Ciudad de México. – Este viernes, el papa León XIV afirmó que “Dios no bendice ningún conflicto” y que quienes son discípulos de Cristo “nunca están del lado de quienes lanzan bombas”, durante un encuentro en el Vaticano con miembros del Sínodo de la Iglesia Caldea de Bagdad.
Llama a rechazar la violencia
Durante su mensaje, el pontífice exhortó a proclamar con claridad que la fe cristiana no respalda la guerra ni las acciones armadas.
“Ayudadnos a proclamar con claridad que Dios no bendice ningún conflicto; a gritar al mundo que quien es discípulo de Cristo, príncipe de la paz, nunca está del lado de quien ayer empuñaba la espada y hoy lanza las bombas”, expresó ante los representantes caldeos.
Asimismo, sostuvo que no serán las acciones militares las que generen condiciones de paz, sino “la paciente promoción de la convivencia y del diálogo entre los pueblos”.
En su discurso, calificó a los obispos como signos de esperanza “en un mundo marcado por una violencia absurda e inhumana”, la cual, dijo, es impulsada por la codicia y el odio.
El papa agregó que esta violencia “se extiende con ferocidad precisamente en las tierras que vieron nacer la salvación”, en los lugares sagrados del Oriente cristiano, profanados por la guerra y la brutalidad de los intereses económicos.

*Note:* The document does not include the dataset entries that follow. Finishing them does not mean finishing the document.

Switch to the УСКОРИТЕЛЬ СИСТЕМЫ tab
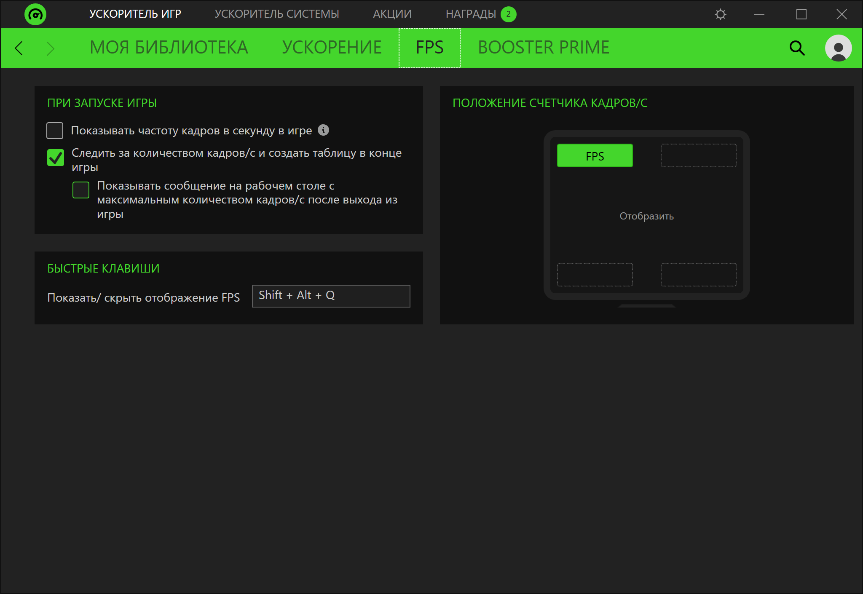The height and width of the screenshot is (594, 863). pos(276,14)
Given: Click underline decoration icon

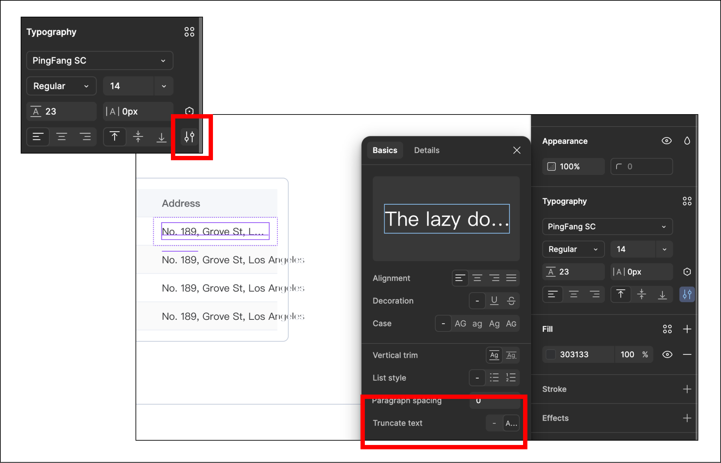Looking at the screenshot, I should click(494, 301).
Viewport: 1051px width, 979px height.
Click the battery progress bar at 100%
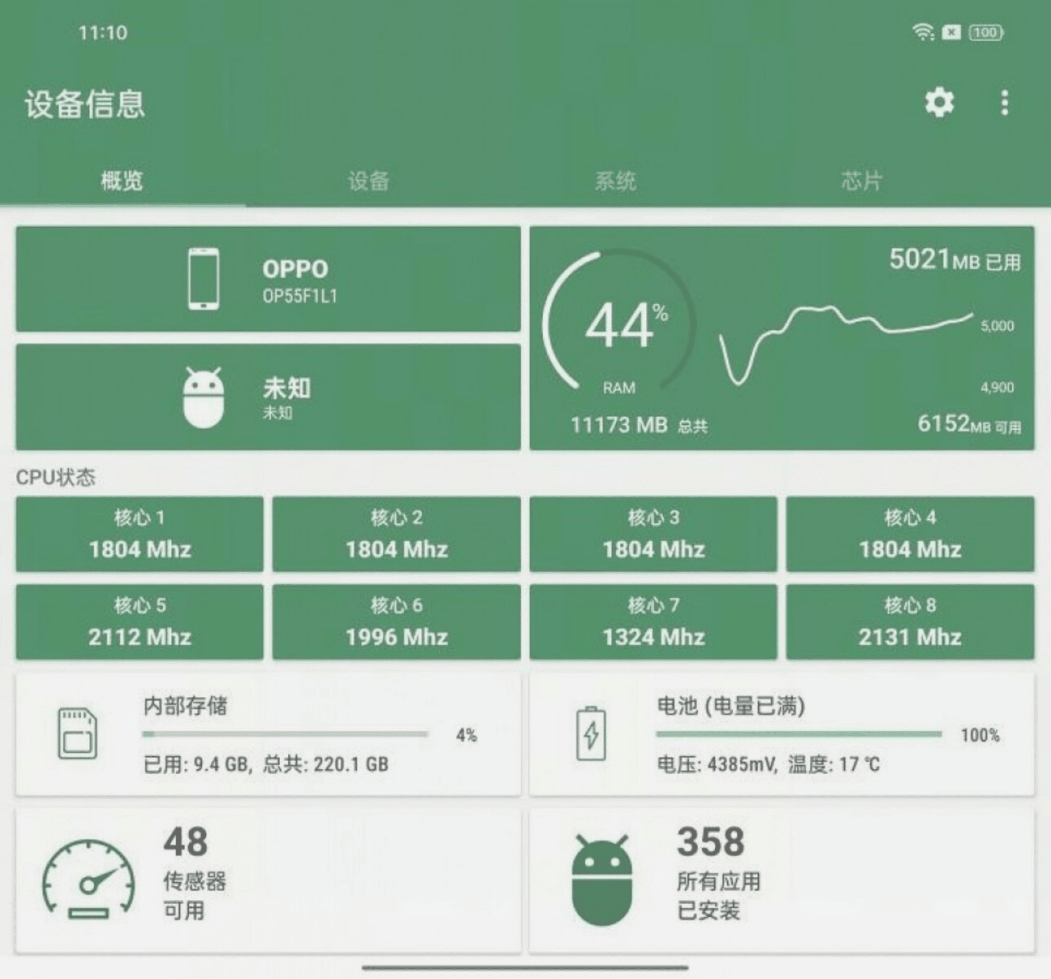tap(797, 734)
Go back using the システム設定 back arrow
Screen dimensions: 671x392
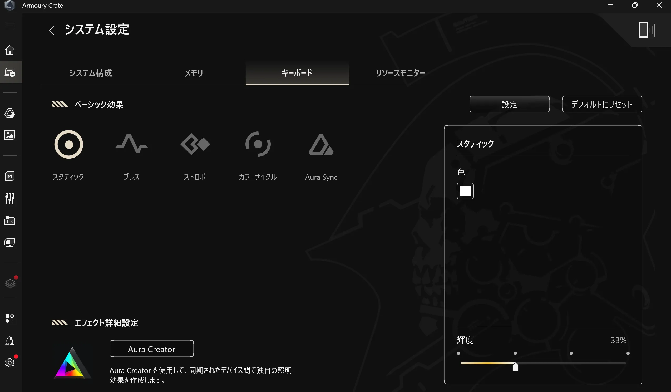[52, 30]

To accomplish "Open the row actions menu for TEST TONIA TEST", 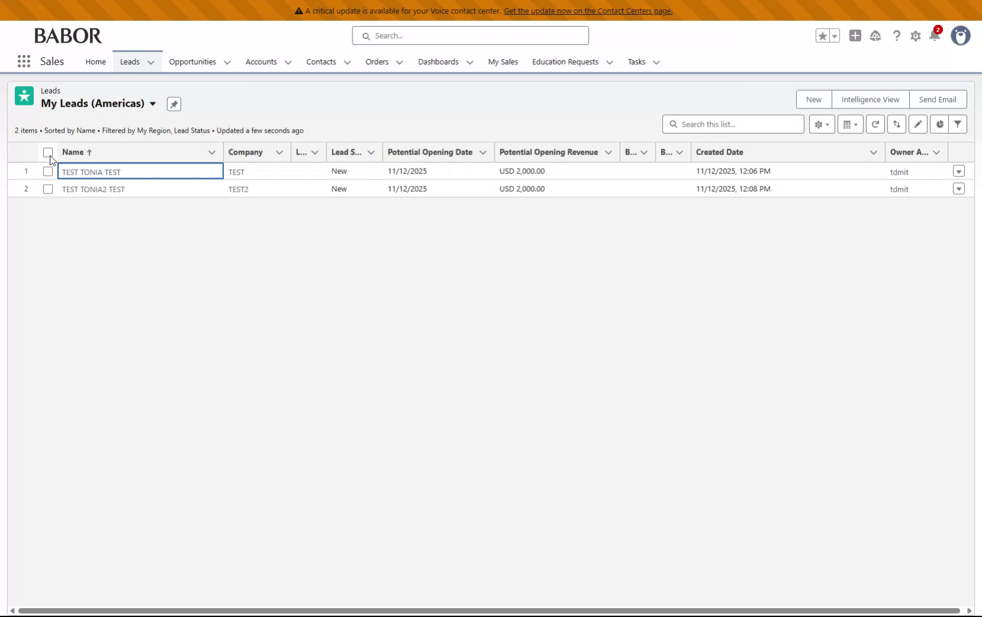I will click(x=958, y=171).
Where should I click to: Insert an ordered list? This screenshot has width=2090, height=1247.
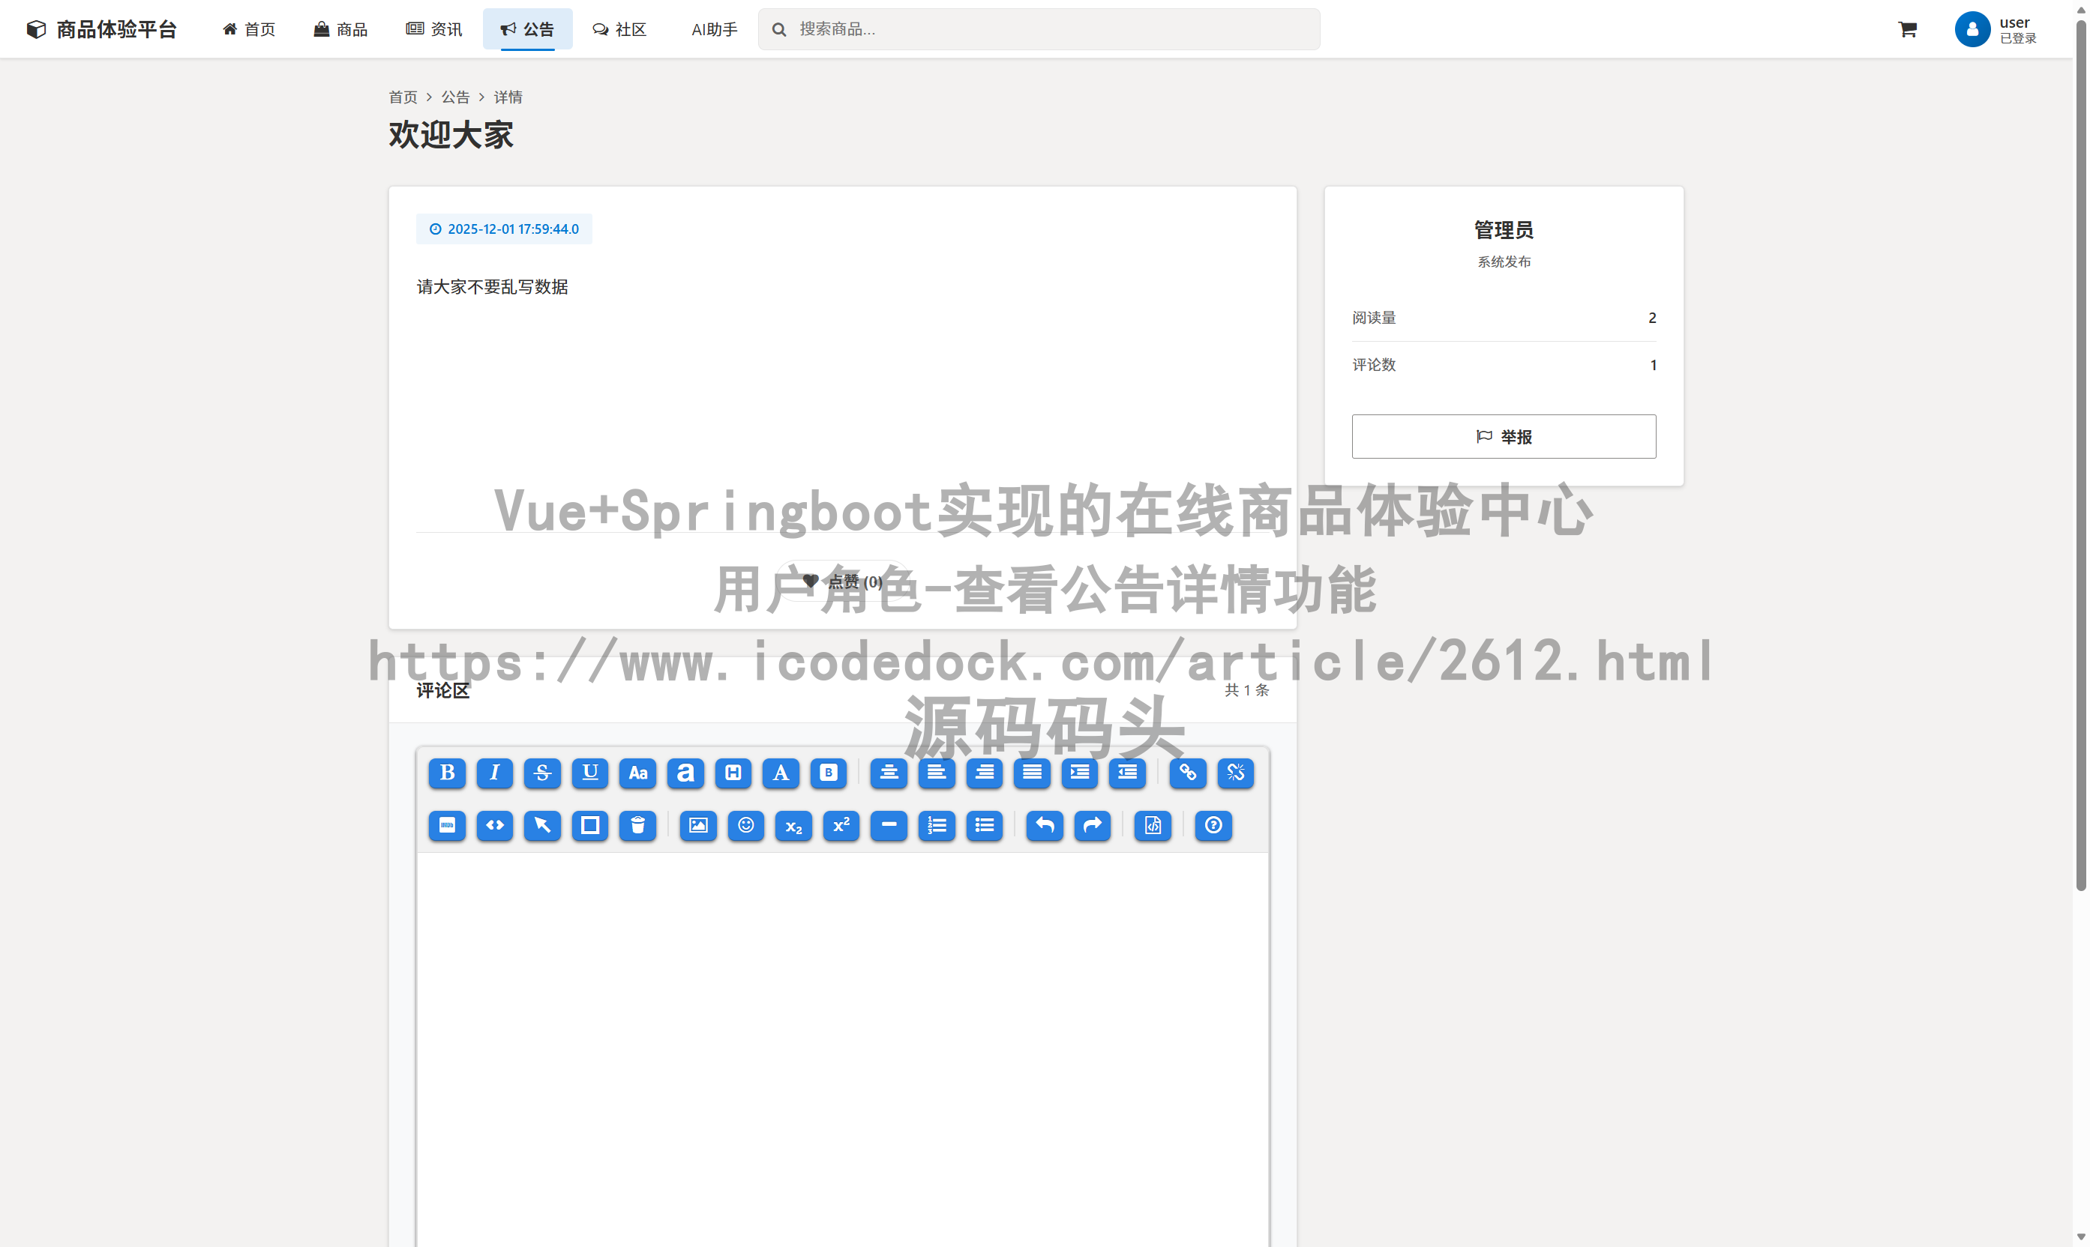pos(937,826)
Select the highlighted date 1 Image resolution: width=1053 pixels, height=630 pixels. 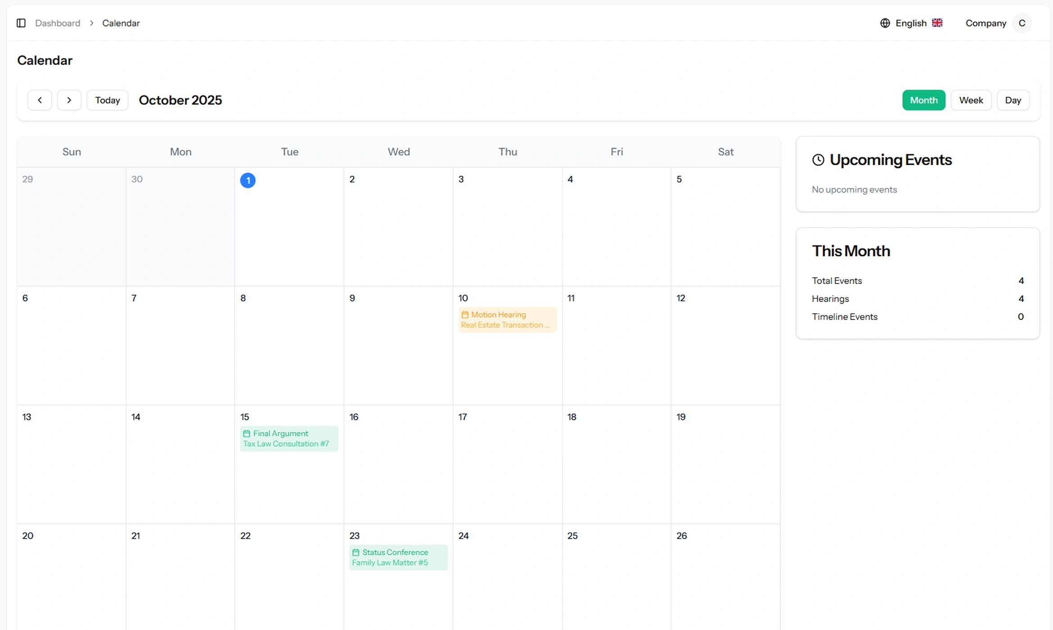(x=248, y=180)
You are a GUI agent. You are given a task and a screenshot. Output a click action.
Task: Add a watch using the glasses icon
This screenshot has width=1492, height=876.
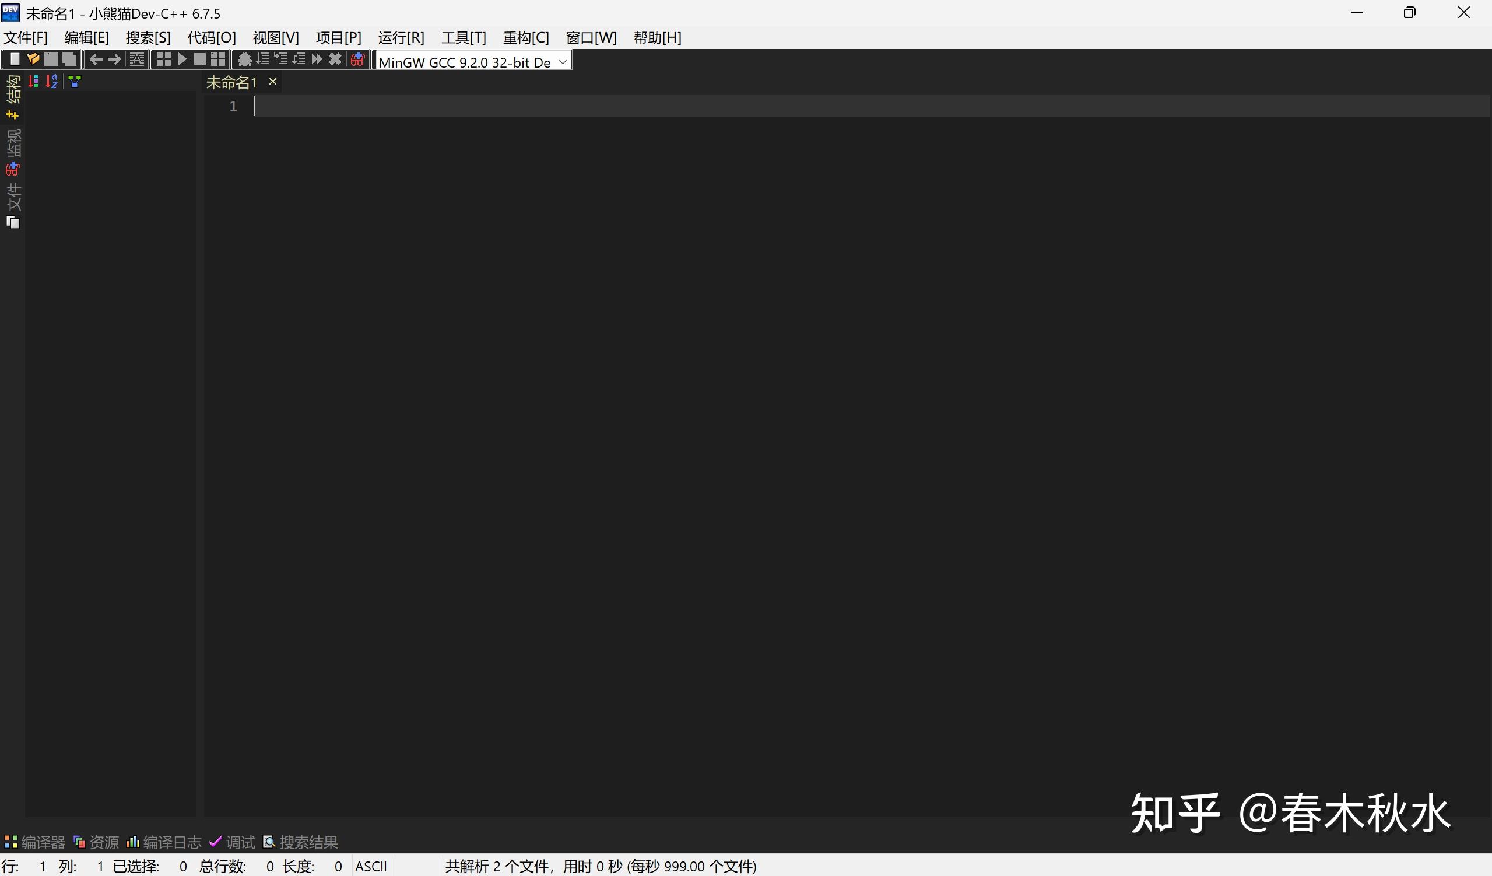(x=356, y=59)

Defiende la vida y a los más vulnerables
El líder de la Iglesia católica subrayó que ningún interés puede estar por encima de la vida humana, en particular la de los sectores más vulnerables.
“Pero ningún interés puede valer la vida de los más débiles, de los niños, de las familias; ninguna causa puede justificar el derramamiento de sangre inocente”, afirmó.
Pide respeto a cristianos de Oriente Medio
El pontífice también llamó a garantizar el respeto pleno a los cristianos en Oriente Medio, para que puedan mantenerse firmes en su fe y permanecer en sus territorios.
“Que se disipen las nubes que oscurecen esta luz: los cristianos de todo Oriente Medio deben ser respetados, no solo de palabra: que disfruten de verdadera libertad religiosa y plena ciudadanía, sin ser tratados como invitados o ciudadanos de segunda clase”, concluyó.